The financial crisis of the late 2000s left an indelible mark on the economic and social fabric of the entire world. Though it occurred amid a complex financial landscape that even many economists struggle to understand, its most salient cause was the willy-nilly issuance of risky, difficult-to-value mortgage-backed securities by some of the United States’ leading financial firms.
A Brief History of the Countrywide Debacle
One of the biggest (and riskiest, as it turned out) issuers of these securities was Countrywide Financial, which for a long time enjoyed eye-popping profits and a nearly unrivaled reputation as an innovator in the field. But the collapse of the U.S. housing market in the wake of rampant speculation rendered most of the securities issued by Countrywide worthless. When the company collapsed, billions of dollars in value and hundreds of thousands of livelihoods were wiped out virtually overnight.
In 2008, Bank of America purchased a withered Countrywide for a relative pittance. Unfortunately for Countryside, its troubles were just beginning.
How the Countrywide Settlement Looked
Shortly after the extent of the damage became clear, regulators and private parties began looking into whether Countrywide materially misrepresented the nature of its mortgage-backed securities or was negligent in any aspect of their issuance. Ultimately, it became clear that Countrywide bore significant responsibility for investors’ losses, and a class action lawsuit was launched.
Noted plaintiffs’ firms, including leading securities fraud practitioner Robbins Geller (which is currently involved in notable actions against heavyweights like Alibaba), took part in the civil actions against Countrywide and Bank of America. Numerous firms took part, with Robbins Geller ultimately responsible for securing a $500 million settlement — the largest class action mortgage-backed securities settlement to date. In 2014, Bank of America agreed to pay a total of $16.65 billion to address the federal government’s contention that the firm (along with Countryside) misled investors during the acute phase of the crisis.
What’s to Prevent Another Countrywide?
These settlements were deemed adequate to cover the losses suffered by investors in Countrywide’s securities, though many observers argued that the case did little to hold Countrywide’s crisis-era leaders — particularly Angelo Mozilo, the firm’s former chief executive — accountable for the disaster. Though the Department of Justice appears to be mulling charges against him, it’s unclear whether they’ll actually be brought, due to his age, failing health and the lack of an open-and-shut case against him.
More generally, it’s unclear whether bankers, federal regulators and politicians have really learned the lessons of the financial crisis. Oversight of the financial industry is probably tighter now than before the crisis, but huge regulatory gaps remain. And on the consumer side, the signature legislation of the post-crisis era — known as the Dodd-Frank Act — has been weakened by subsequent legislative action. Unfortunately, the Countrywide debacle might not be the last of its kind.

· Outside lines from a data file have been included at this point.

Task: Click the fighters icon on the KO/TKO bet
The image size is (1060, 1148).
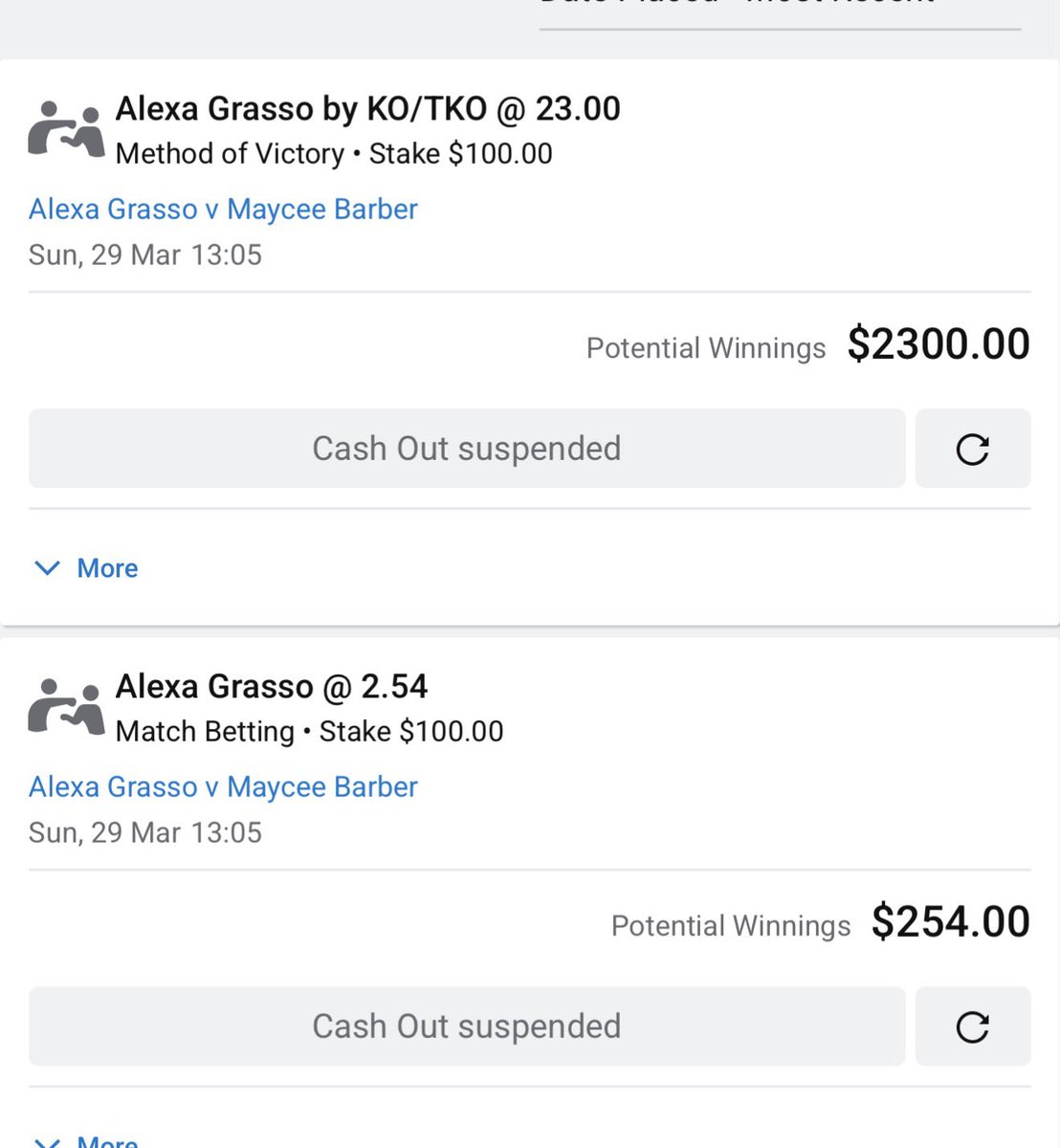Action: (x=65, y=130)
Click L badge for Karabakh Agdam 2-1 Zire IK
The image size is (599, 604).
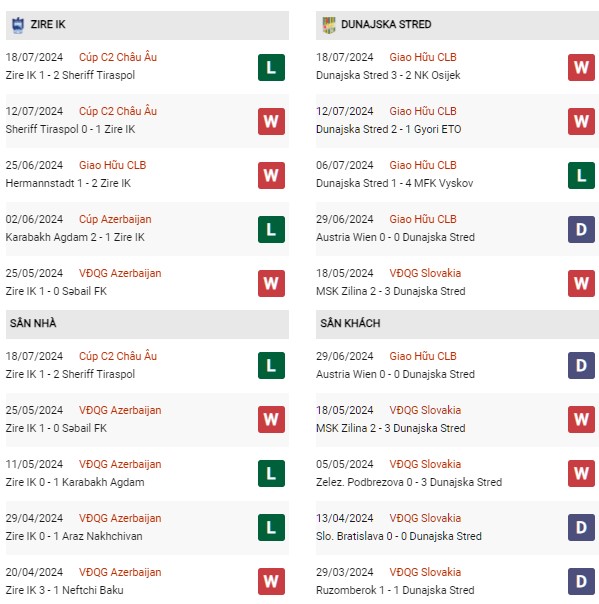pos(271,229)
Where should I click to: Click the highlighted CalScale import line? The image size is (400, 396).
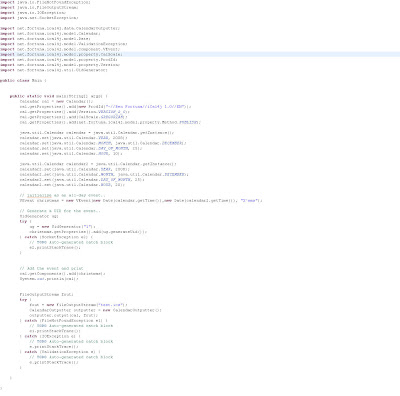point(61,54)
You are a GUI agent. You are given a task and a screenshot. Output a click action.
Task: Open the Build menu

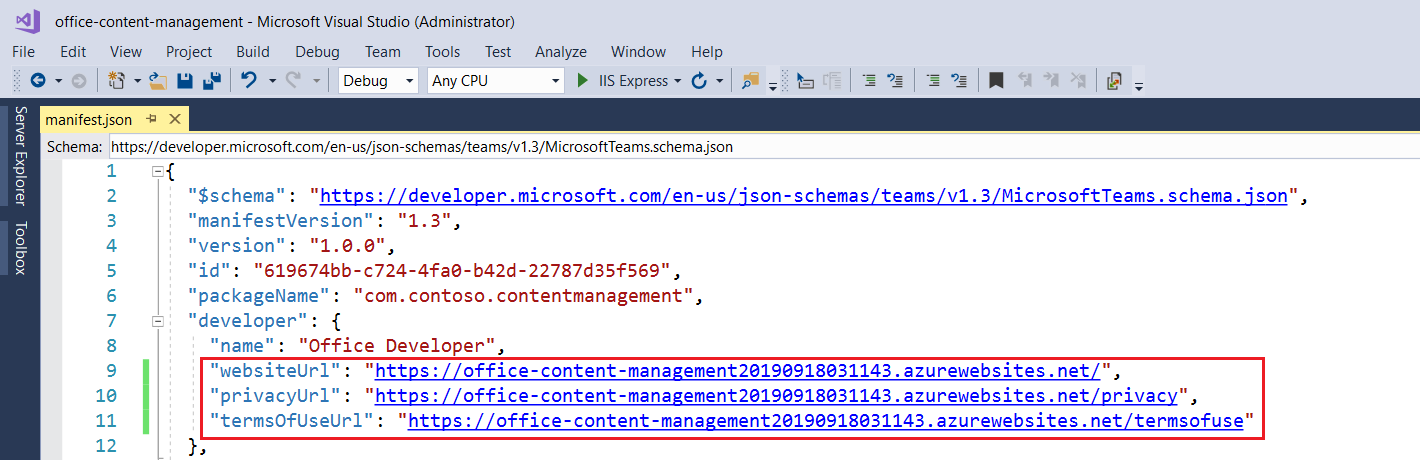pyautogui.click(x=253, y=52)
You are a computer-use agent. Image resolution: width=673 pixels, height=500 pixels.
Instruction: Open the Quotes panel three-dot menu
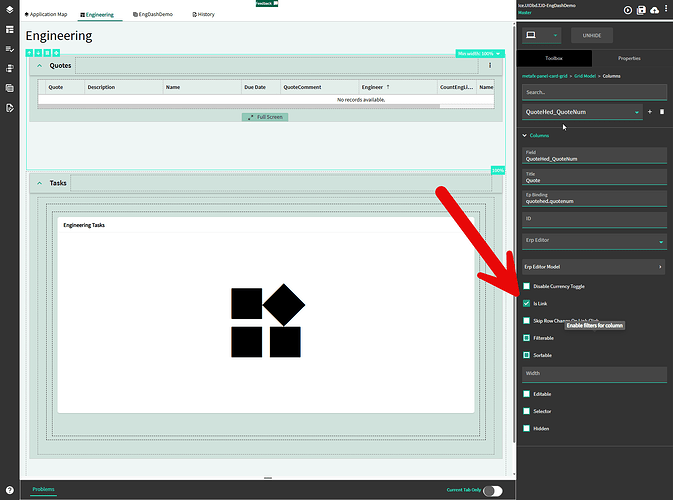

Despite the Dangers, Whistleblowing Pays Off
It’s worth noting an important footnote to the Countrywide saga: According to a New York Times report, the whistleblower who originally blew the lid off the company’s malfeasance is set to profit handsomely, to the tune of some $57 million. Whatever you think of such a payoff, it shows that for all the personal and professional dangers associated with blowing the whistle on corporate misdeeds, “the right thing” is sometimes also “the profitable thing.”